Kita berharap bahwa pada abad ke-21, para remaja akan senang bekerja, membantu orangtua dan guru, berinisiatif, dan mencintai cara berpikir.  Saya sering tidak mengerti, ketika  Pak Pit Djawan pikul air hampir setiap hari,  sementara anak-anak SMPK di Asrama beriman bola atau berdiri di sekitar pastoran hanya bisa selamat pak gurunya dan tidak ada gerakan dan inisiatip sedikitpun untuk pergi ambil ember dari tangan pak gurunya untuk membantu mengambil air satu-dua kali.

Saya tidak dapat memahami  proses berpikir dan gerakan hati anak-anak ini. Ketika saya masih sekolah tidak mungkin saya membiarkan guru pikul air atau cari kayu api sendiri. Mustahil.  Saya sering bertanya-tanya, “Ini salah siapa?”.

Di sekolah-sekolah, rupanya keadaan semakin parah. Guru dan murid hidup bersama dalam sebuah ruangan kelas selama bertahun-tahun, akan tetapi mereka asing satu terhadap yang lain. Mereka bersembunyi di balik buku pelajaran, buku catatan, dan bahkan komputernya. Apakah itu adalah kesalahan guru? Bukan, Ini adalah kesalahan system pendidikan buruk yang telah diterapkan selama beraba-abad. Anak dan remaja belajar  cara menghadapi fakta-fakta yang masuk akal, tetapi tidak belajar cara menghadapi kegagalan.

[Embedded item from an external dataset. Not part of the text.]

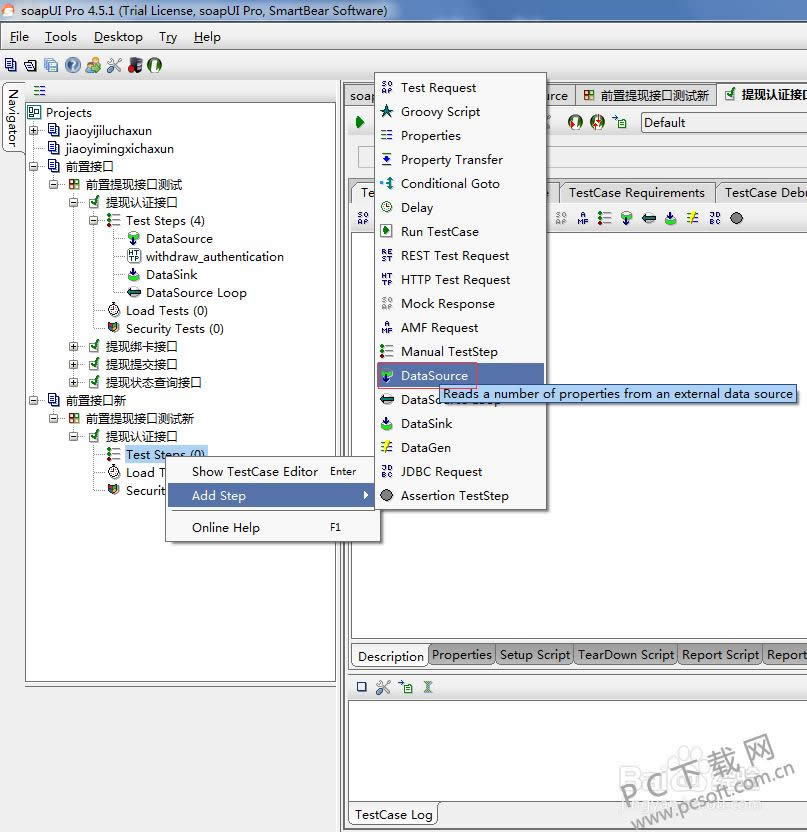Click the clear log square icon
Viewport: 807px width, 832px height.
click(362, 687)
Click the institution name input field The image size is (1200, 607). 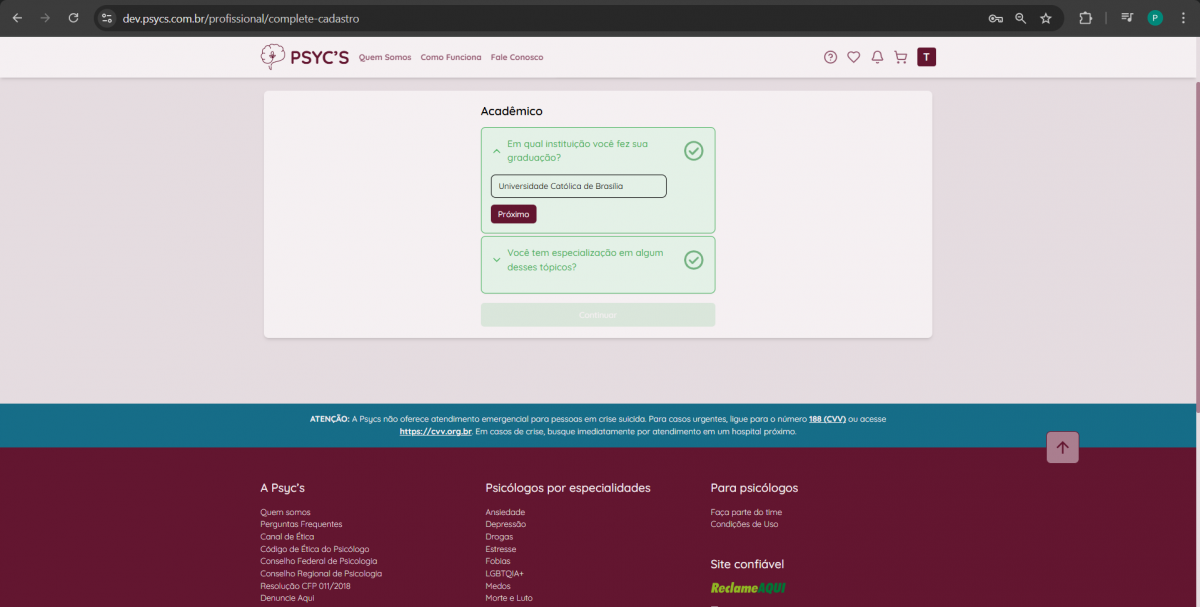[x=578, y=186]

Baca Juga  Krisis Ekologis : Suatu Masalah Moral

Mereka belajar cara menyelesaikan soal matematika, tetapi tidak tahu cara menyeselesaikan konflik yang terjadi. Mereka dilatih berhitung dan mendapat hasil yang tepat, tetapi kehidupan penuh dengan kontradiksi: masalah emosi tidak dapat dihitung dan bukan hal yang pasti. Apakah remaja dipersiapkan untuk menghadapi kekecewaan? Tidak! Mereka hanya dipersiapkan untuk sukses.  Generasi sekarang  menjadi generasi informasi. Akan tetapi apa yang akan dilakuka dengan informasi itu. Kita telah menjadi mesin pekerja dan kita telah mengubah anak-anak menjadi mesin belajar.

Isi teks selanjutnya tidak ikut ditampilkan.